As pointed out above, threading is very much like folding in terms of key questions and difficulties. In folding one asks basically two questions: are energy functions correct? and is a conformational search efficient enough to find the global minimum? An important advance in protein folding theory, which started from the seminal work of Go (Taketomi et al., 1975), is understanding that those two questions can be studied separately. The first approach proposed by Go (Taketomi et al., 1975) was to design an energy function that favors the native contacts and disfavors non-native ones. Such an energy function gives rise to fast folding (Gutin et al., 1996). However, the artificial penalties imposed on non-native interactions make the model somewhat unphysical for studying the physical principles of folding, because in real life strong non-native contacts cannot be excluded a priori. In fact they occur in some proteins (Lacroix et al., 1997). A more physical model for folding is based on sequence design, which generates, for any given potential function, special sequences for which the native structure is guaranteed to be the global minimum. Then the same potential is used for folding as the one used to design sequences Shakhnovich 1994, Shakhnovich et al 1996a. In this case folding simulations quickly converge to the native state Gutin et al 1996, Shakhnovich 1994. The properties of energy landscape and dynamics that lead to the native state can be studied in detail with implications for folding and evolution of real proteins (Shakhnovich et al., 1996a). An approach that is very similar in spirit is to design a potential which provides low energy to a natural sequence in its native structure Goldstein et al 1992, Mirny and Shakhnovich 1996, Koretke et al 1996, Hao and Scheraga 1996, Ortiz et al 1998. While this energy function may not be transferable to other proteins (Mirny & Shakhnovich, 1996) it serves its purpose by providing a free energy landscape with a large gap and hence reasonably fast folding. One conclusion from the analysis carried out for a number of folding models suggests that Monte Carlo (MC) simulation represents a powerful search strategy that is very efficient in finding the native state on a physically reasonable landscape.

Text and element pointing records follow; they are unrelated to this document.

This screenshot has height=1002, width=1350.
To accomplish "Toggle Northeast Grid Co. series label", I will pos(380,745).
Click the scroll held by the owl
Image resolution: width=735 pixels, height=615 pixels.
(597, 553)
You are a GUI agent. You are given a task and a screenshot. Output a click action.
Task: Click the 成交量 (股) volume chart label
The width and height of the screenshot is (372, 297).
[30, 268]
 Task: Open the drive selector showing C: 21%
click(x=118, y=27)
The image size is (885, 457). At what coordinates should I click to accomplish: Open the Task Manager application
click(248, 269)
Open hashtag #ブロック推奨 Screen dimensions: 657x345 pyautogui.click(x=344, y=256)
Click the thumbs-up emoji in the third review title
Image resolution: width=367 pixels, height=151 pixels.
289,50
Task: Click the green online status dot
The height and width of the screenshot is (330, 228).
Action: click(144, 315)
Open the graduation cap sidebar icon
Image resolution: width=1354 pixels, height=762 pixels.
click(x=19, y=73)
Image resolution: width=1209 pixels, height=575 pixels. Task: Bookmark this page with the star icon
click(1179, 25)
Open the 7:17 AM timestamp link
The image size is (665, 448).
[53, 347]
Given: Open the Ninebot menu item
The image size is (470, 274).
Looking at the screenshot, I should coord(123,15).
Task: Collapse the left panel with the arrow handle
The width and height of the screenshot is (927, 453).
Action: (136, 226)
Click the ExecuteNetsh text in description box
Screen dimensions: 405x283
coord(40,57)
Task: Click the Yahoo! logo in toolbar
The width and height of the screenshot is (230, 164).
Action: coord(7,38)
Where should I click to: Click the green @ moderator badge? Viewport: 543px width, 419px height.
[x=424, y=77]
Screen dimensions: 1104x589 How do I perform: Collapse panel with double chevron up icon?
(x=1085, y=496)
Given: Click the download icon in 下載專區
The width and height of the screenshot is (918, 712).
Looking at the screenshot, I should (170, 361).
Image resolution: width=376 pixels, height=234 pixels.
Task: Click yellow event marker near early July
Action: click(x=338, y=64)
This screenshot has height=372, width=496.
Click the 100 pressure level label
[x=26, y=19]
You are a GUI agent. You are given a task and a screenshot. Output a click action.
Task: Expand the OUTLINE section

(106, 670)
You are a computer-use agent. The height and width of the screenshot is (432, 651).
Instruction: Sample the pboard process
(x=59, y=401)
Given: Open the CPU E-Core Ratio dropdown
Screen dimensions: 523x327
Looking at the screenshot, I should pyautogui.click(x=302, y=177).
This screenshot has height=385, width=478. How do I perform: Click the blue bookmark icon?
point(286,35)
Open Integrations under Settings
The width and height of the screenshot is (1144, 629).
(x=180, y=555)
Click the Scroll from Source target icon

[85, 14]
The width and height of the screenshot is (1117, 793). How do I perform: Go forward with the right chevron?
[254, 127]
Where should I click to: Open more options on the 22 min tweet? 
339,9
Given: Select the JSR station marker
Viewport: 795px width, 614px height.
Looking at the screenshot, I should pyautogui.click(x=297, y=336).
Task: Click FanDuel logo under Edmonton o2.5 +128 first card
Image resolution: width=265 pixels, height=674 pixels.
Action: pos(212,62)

Here we take a similar systematic approach to study threading. First we develop and present a Monte Carlo threading algorithm, which allows gaps and insertions both in structure and in sequence. The advantage of the Monte Carlo approach is that it converges to the Boltzmann distribution. This feature makes this method a valuable tool to map and characterize a free energy landscape and outline the physical requirements of convergence to the global minimum solution.

To test and rationalize the MC threading method we apply it to a number of problems of increasing complexity. The reason behind this “gradual” approach is the need to differentiate between limitations intrinsic to the threading approach, as suggested above, and the ones that originate from uncertainties in potential functions and the form of the Hamiltonian (scoring function) used.

Following this program, first we use our algorithm for the structure-structure alignment. It turns out that in the framework of our approach the structure-structure alignment is a counterpart of the Go model studied in folding: it provides the “ideal” potential function in which only the native interactions are favorable. This simple implementation of the method makes it straightforward to compare it with existing heuristic approaches such as the structure alignment algorithm Dali(Holm & Sander, 1993) used to build the FSSP database. The comparison shows that the MC procedure proposed in this work gives a more optimal alignment than Dali (with the same scoring function as used in Dali).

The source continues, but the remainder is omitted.